The Supreme Court ruled (pdf) that Congress authorized OSHA to set workplace standards, not broad public health measures. OSHA’s focus is the health and safety of Americans on the job, not anyplace else. When OSHA was set up a half-century ago, the Court sardonically observed, it didn’t seem to have had COVID in mind. OSHA isn’t even the primary agency dealing with public health.

Moreover, the Court observed, even on the job, COVID-19 poses different levels of risk depending on the nature of the job. The Biden administration’s vaccine mandate “operates as a blunt instrument. It draws no distinctions based on industry or risk of exposure.” Lifeguards who work outdoors would be subject to it no less than meatpackers who work indoors while pressed closely together. The mandate, in other words, isn’t thoughtfully calibrated to mitigate health risk.

“If administrative agencies seek to regulate the daily lives and liberties of millions of Americans … they must at least be able to trace that power to a clear grant of authority from Congress,” Justice Neil Gorsuch wrote in his concurring opinion.

Congress, the Court noted, has passed several laws pertaining to COVID-19, including multiple COVID relief packages. Congress clearly could have chosen to legislate a nationwide mandate. But it didn’t.

“The question before us is not how to respond to the pandemic,” Gorsuch wrote, “but who holds the power to do so.” Quoting a note by former Justice Antonin Scalia, Gorsuch raised the specter of “government by bureaucracy supplanting government by the people.” It’s worth noting the irony here of the Supreme Court, our one unelected branch of government, coming down squarely on the side of democracy and rule by the people—not rule by self-styled “experts.”

*SUPPLIED ENTRIES:*
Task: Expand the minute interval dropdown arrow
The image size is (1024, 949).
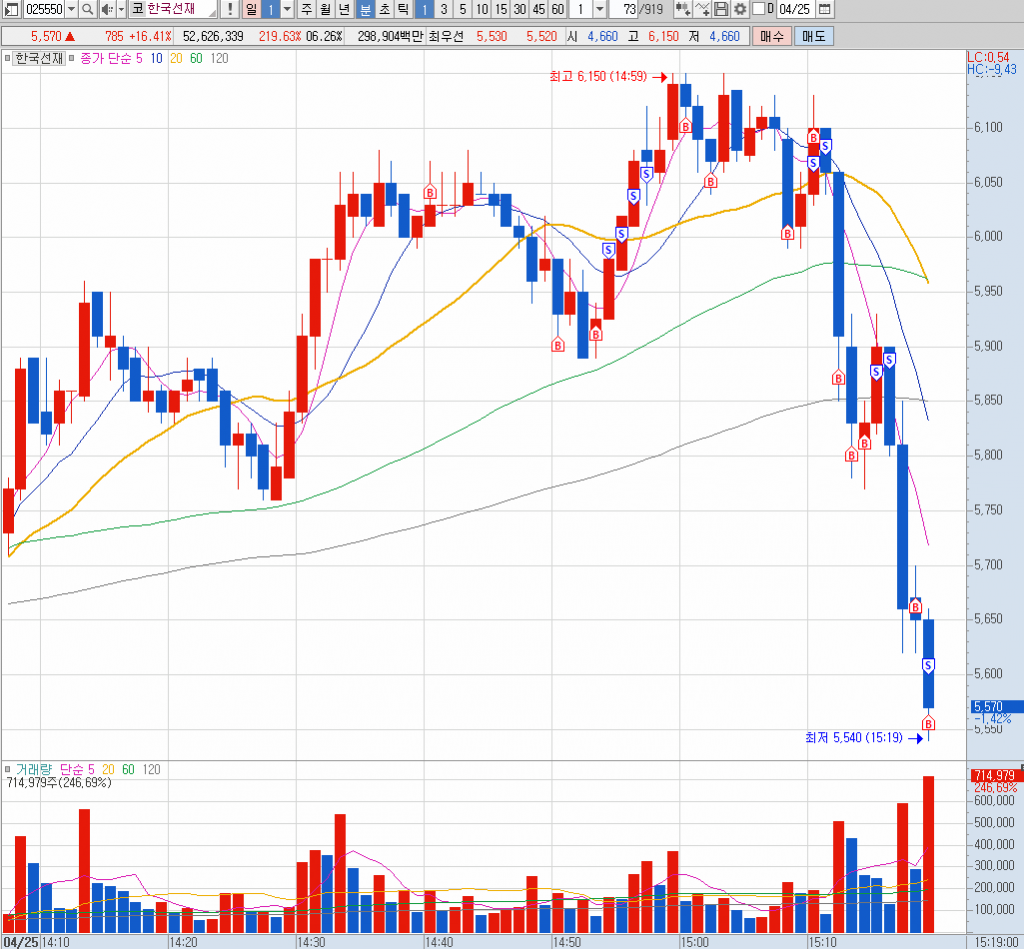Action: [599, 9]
* * *
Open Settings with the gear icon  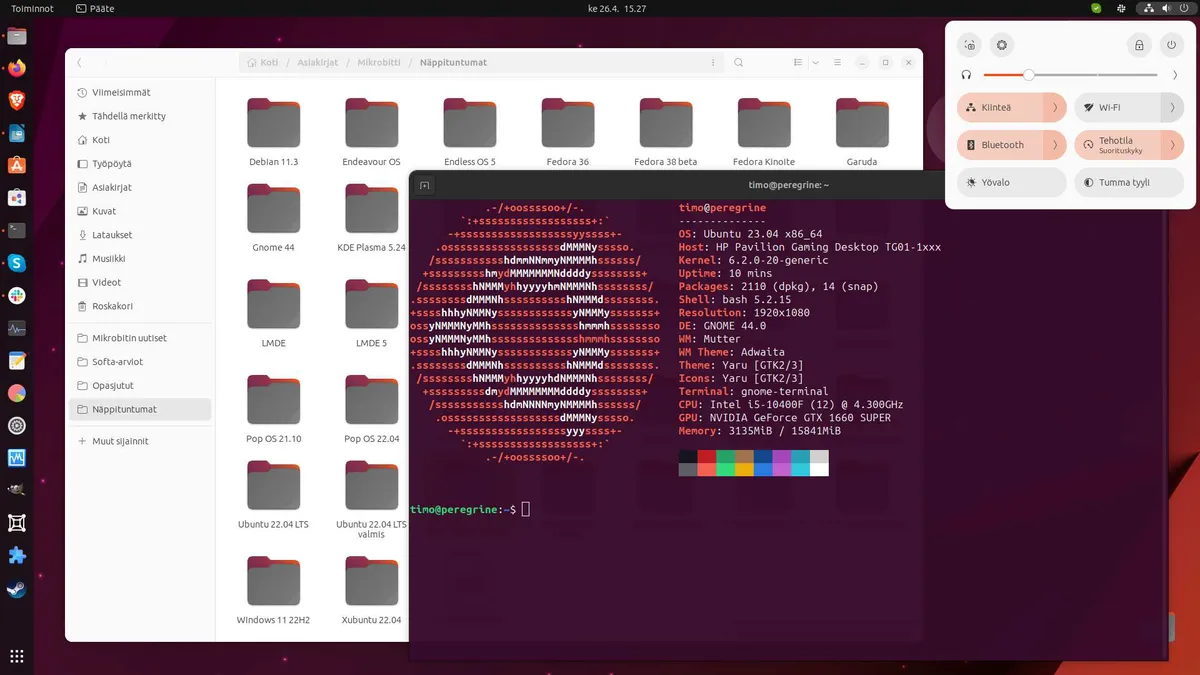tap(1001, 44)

*ASSIGNED TASK:* According to the text on the Supreme Court's OSHA ruling, what did Congress authorize OSHA to set? The data come from a different source than the text.

*EXPECTED ANSWER:* Workplace standards, not broad public health measures.